This 30–32.5 cm long snipe has a stocky body and relatively short legs for a wader. Its upperparts, head and neck are streaked and patterned with dark brown and buff, and gold edges to the feathers form distinct lines down its back. The belly is white with brown barring on the flanks. The horn-coloured bill is very long and straight. The legs and feet are greyish-green. The sexes are similar, but females are longer billed; immature birds differ only in showing pale fringes on the wing coverts. The noble snipe has a clear melodious call.

Jameson's snipe occurs within the range of noble snipe, but has broad wings, a barred belly and dark underparts. Migrant Wilson's and Magellan snipe are smaller, have more pointed wings and white trailing edged to the wings.

==Behaviour==
The noble snipe is found high altitude wet grassland marshes and swamps from 2,700 – 4,200 m.
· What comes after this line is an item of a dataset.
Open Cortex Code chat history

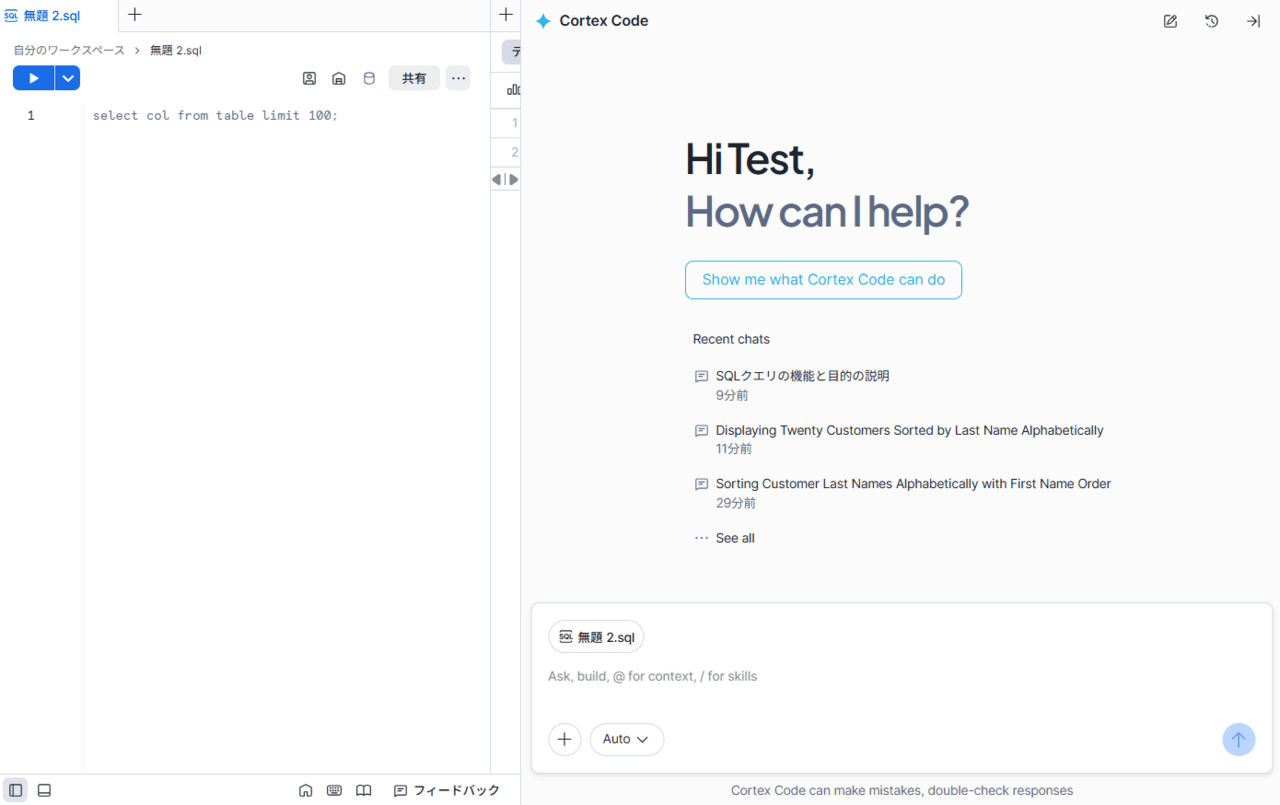(x=1211, y=21)
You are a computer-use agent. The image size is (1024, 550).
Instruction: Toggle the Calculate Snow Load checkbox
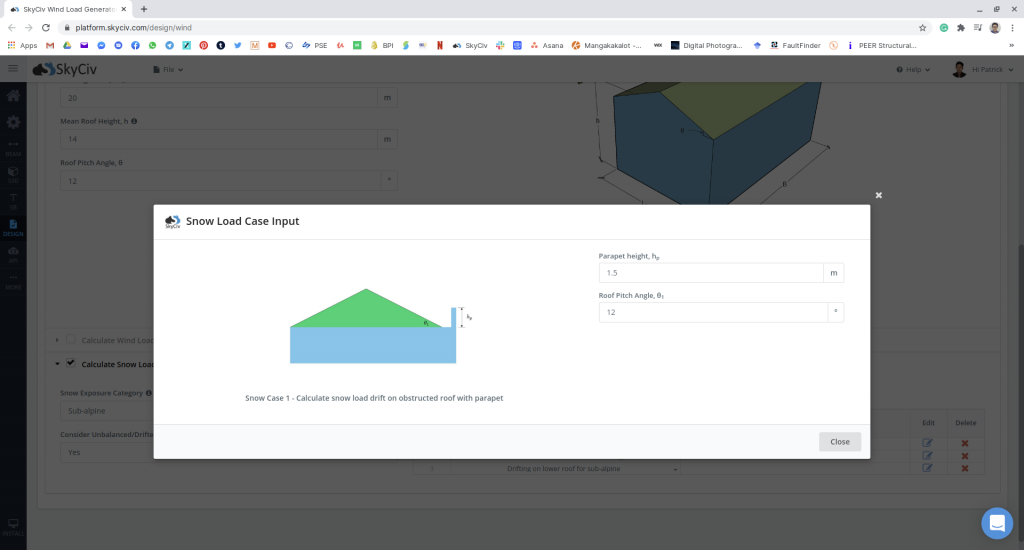tap(70, 364)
Little is known of its biology, but it has an aerial display, which involves flying high in circles, followed by a powerful stoop during which the bird makes a drumming sound, caused by vibrations of modified outer tail feathers, lower pitched than that of Wilson's snipe. It breeds from March to July.

The noble snipe is usually alone or in pairs, but is difficult to observe on the ground. It forages by pushing its long bill deep into the mud seeking insects and worms. Its cryptic plumage provides effective camouflage when the bird stands motionless amongst marsh vegetation.